Desde o anúncio de seu nome para o cargo, no fim do ano passado, o ministro da Fazenda, Joaquim Levy, tem inspirado confiança. Sua escolha foi considerada adequada para executar a tarefa de ajustar as finanças do governo federal, fortemente desarranjadas nos primeiros quatro anos do governo Dilma.

O que o governo preserva de credibilidade neste início do segundo mandato de Dilma se deve à escolha de Levy e à postura firme do ministro no rumo do ajuste das contas públicas. Seu compromisso com a obtenção, neste ano, de um superávit primário equivalente a 1,2% do Produto Interno Bruto (PIB) reforçou as expectativas de que o ajuste será forte e para valer.

As mudanças na área social são essenciais para o cumprimento da meta. Seu impacto financeiro foi estimado em R$ 18 bilhões, parte expressiva do superávit prometido, que deve alcançar R$ 66,3 bilhões, dos quais R$ 55,3 bilhões do governo federal (o restante caberá aos Estados e municípios).

★ ★ ★ ★ ★ ★ ★

Retome o texto acima sobre o ajuste das contas públicas e continue a partir da última frase.

★ ★ ★ ★ ★ ★ ★

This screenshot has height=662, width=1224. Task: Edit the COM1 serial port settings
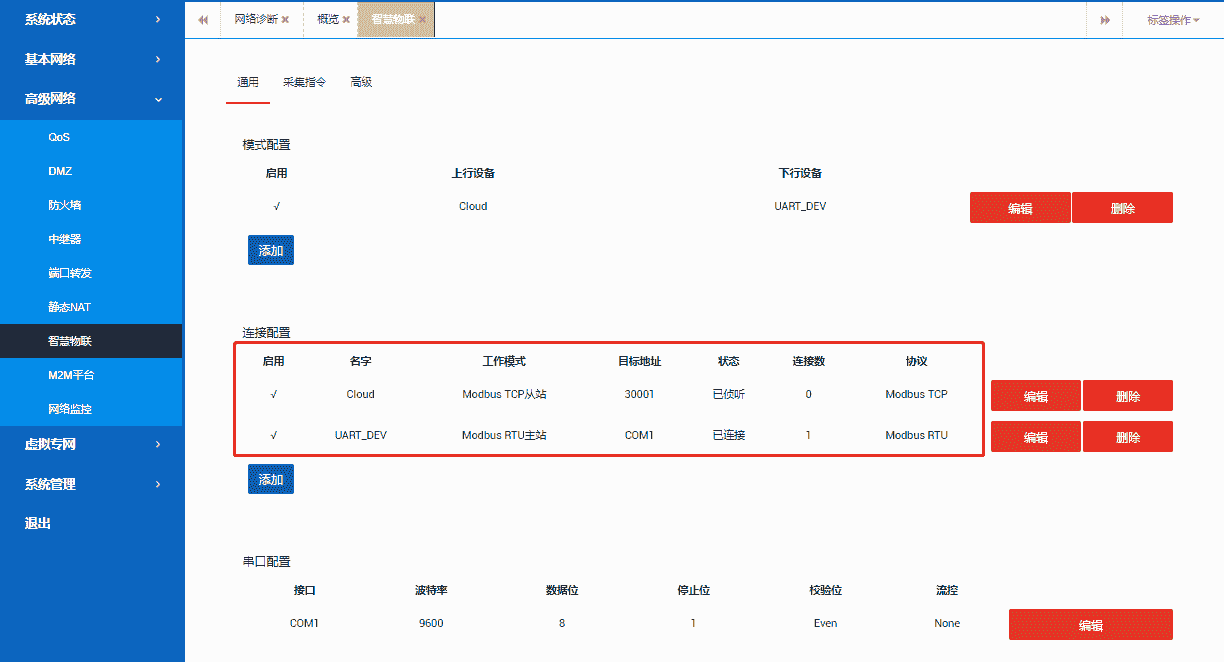tap(1090, 624)
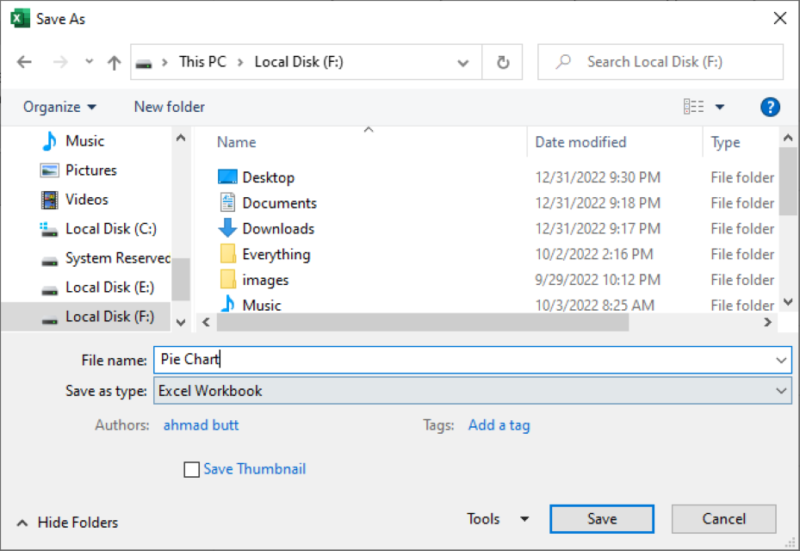Select the Desktop folder icon in file list

228,177
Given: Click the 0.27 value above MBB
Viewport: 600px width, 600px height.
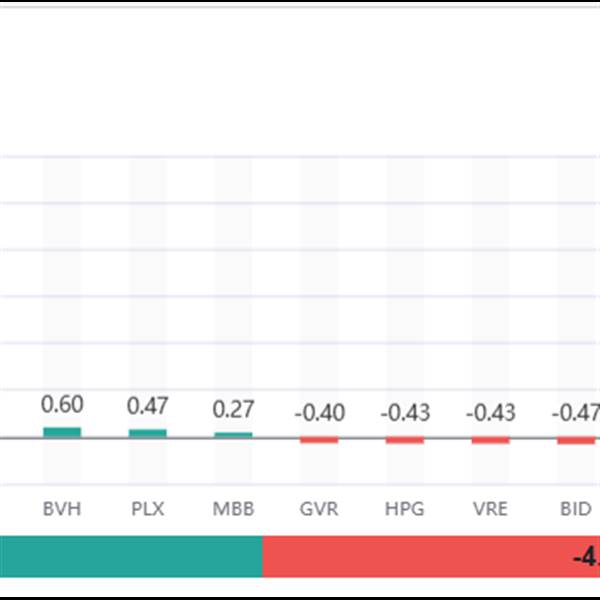Looking at the screenshot, I should pos(233,409).
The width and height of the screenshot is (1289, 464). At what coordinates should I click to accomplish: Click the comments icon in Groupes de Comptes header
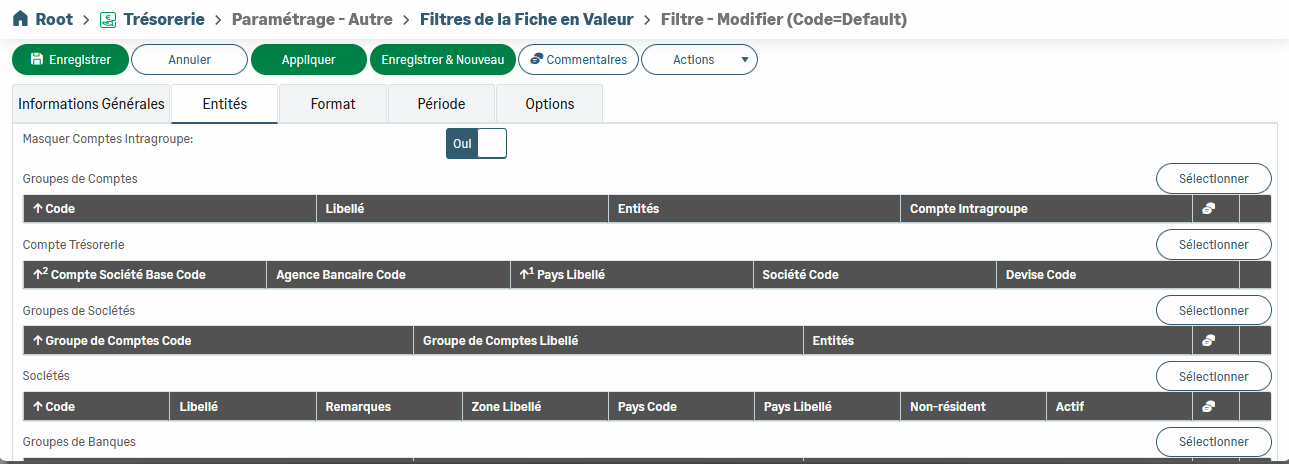1208,209
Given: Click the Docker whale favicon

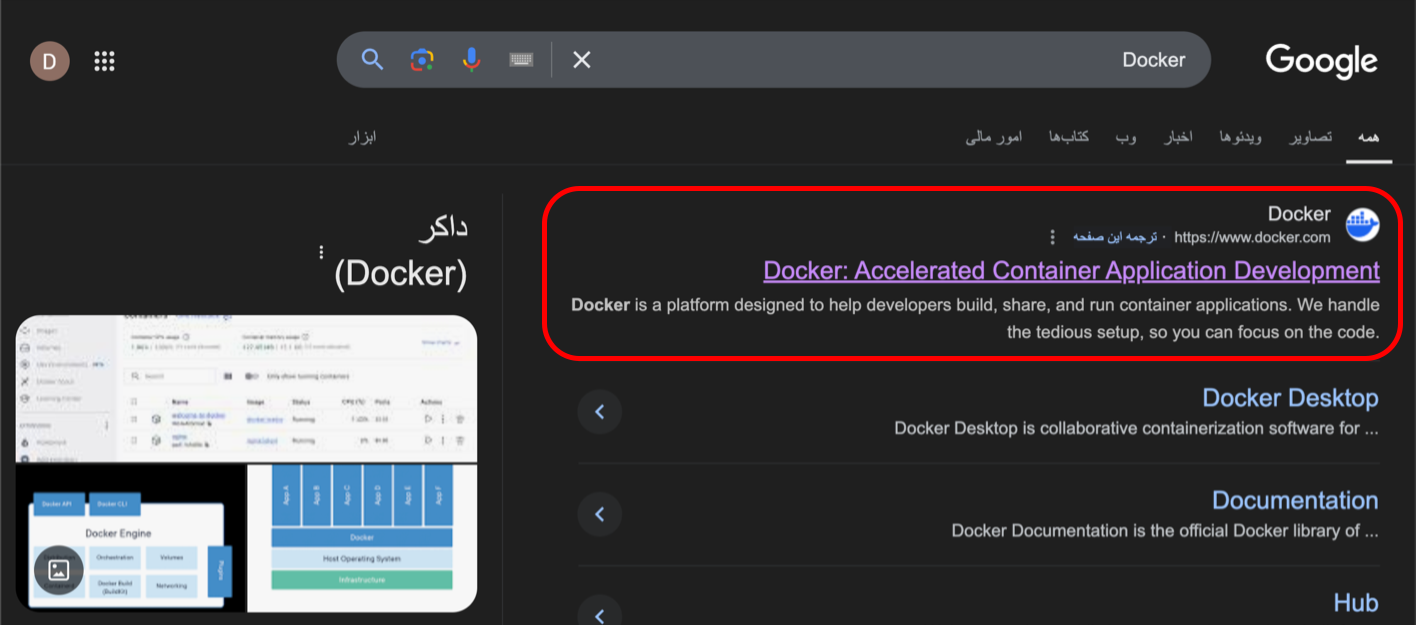Looking at the screenshot, I should coord(1361,224).
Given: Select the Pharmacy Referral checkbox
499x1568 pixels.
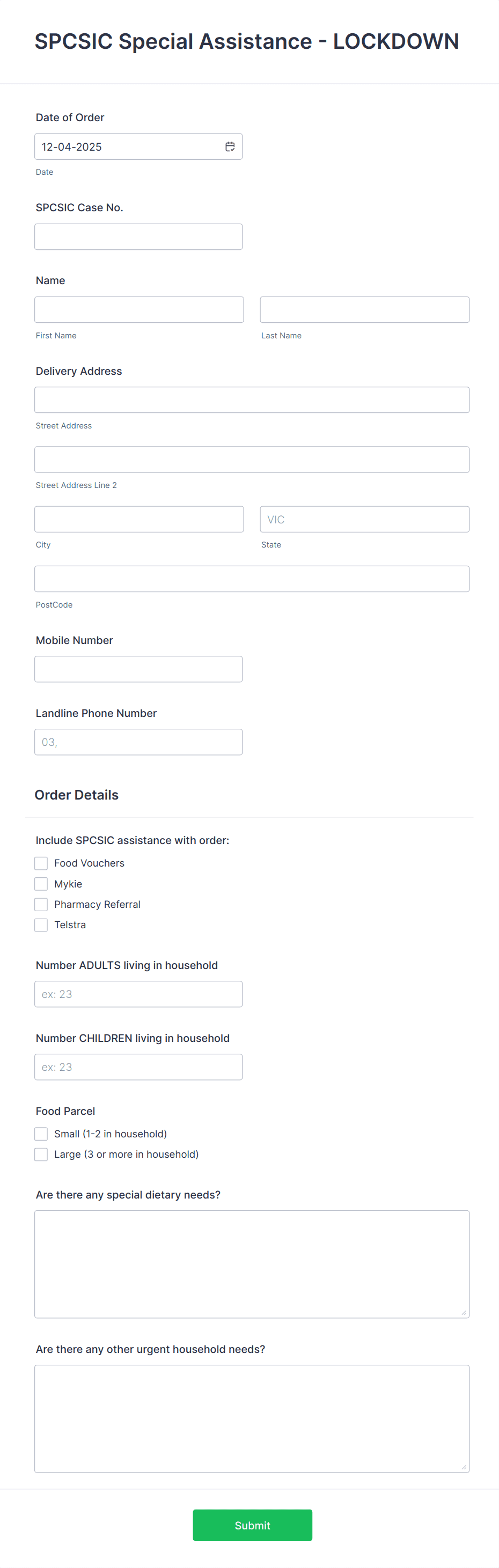Looking at the screenshot, I should 41,904.
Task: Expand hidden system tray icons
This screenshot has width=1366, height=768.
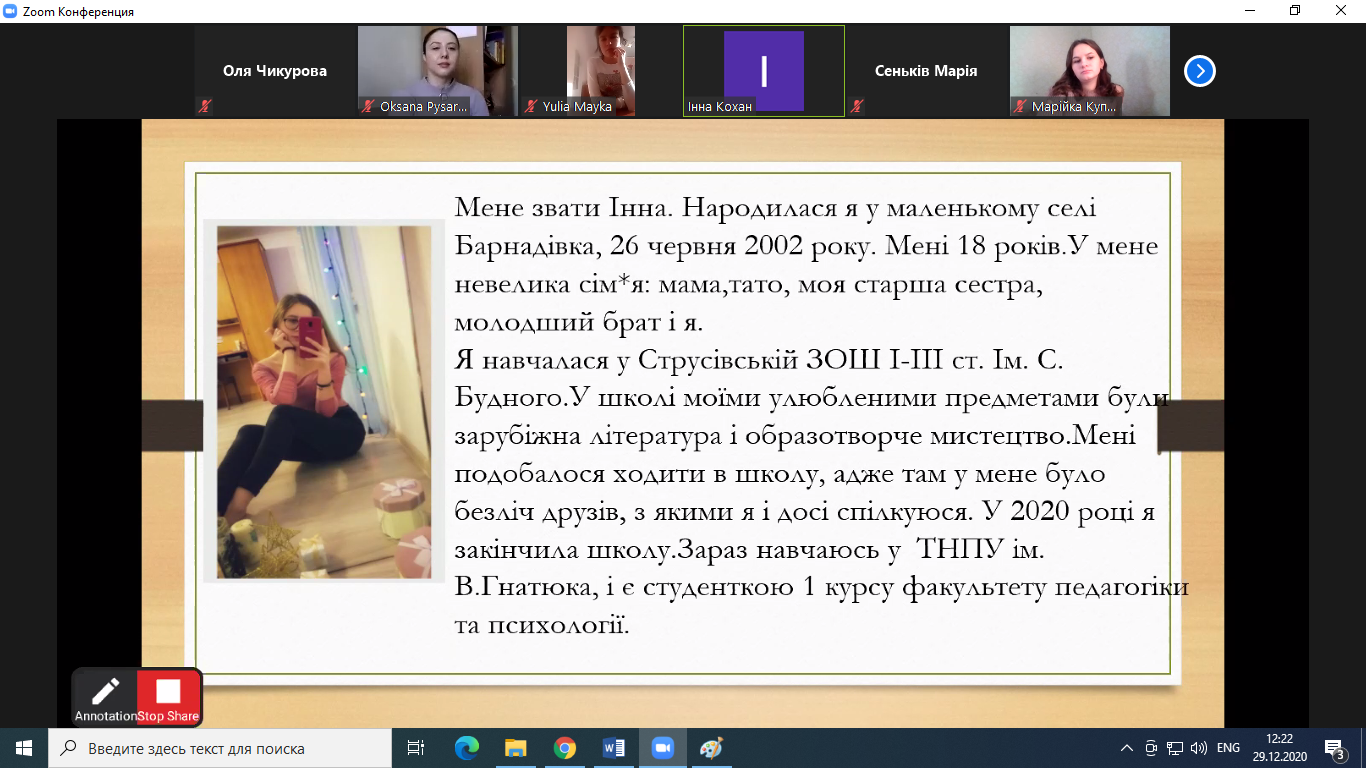Action: [1127, 748]
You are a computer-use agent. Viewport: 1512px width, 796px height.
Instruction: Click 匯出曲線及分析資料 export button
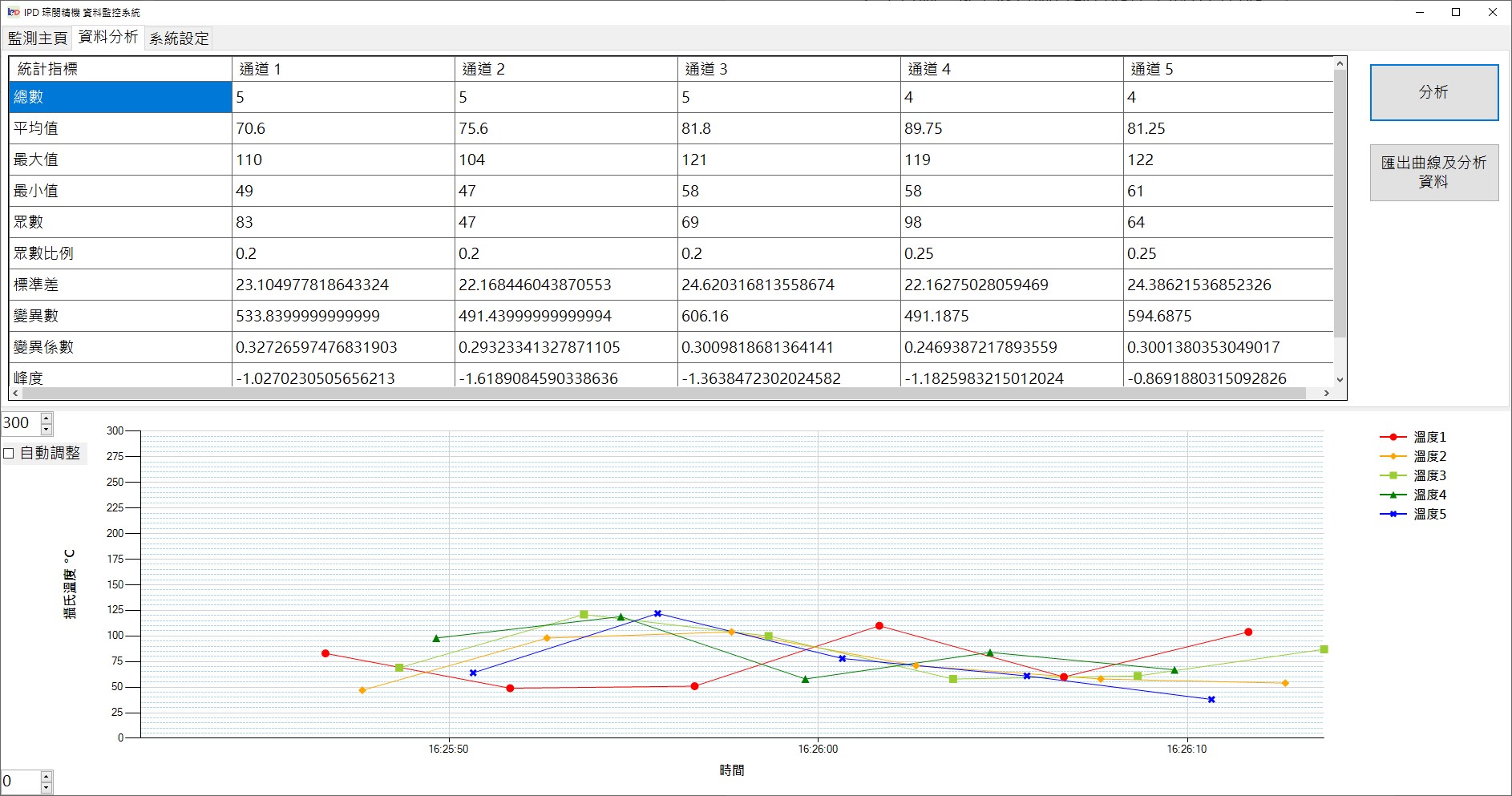point(1433,172)
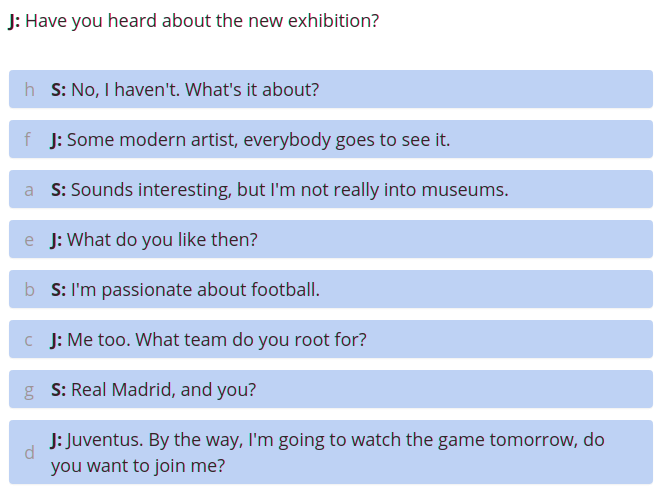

★ ★ ★ ★ ★ ★ ★

* [Resultado]:
Outra parte do ajuste que caberá ao governo federal virá da transferência, para os consumidores, do custo adicional imposto às empresas do setor elétrico pela crise do setor. A crise decorre do uso das usinas termoelétricas para suprir a perda de capacidade das hidrelétricas provocada pela falta de chuvas e do fracasso do desastroso plano do governo Dilma de redução das tarifas. Também haverá aumento de impostos, como os incidentes sobre combustíveis, o crédito às pessoas físicas, bens importados e cosméticos.

São medidas impopulares. O desafio da equipe chefiada por Levy é preservá-las num ambiente já hostil ao governo - por causa do escândalo da Petrobrás e de problemas de articulação política - e que pode piorar, como sugere a resistência da base governista ao ajuste.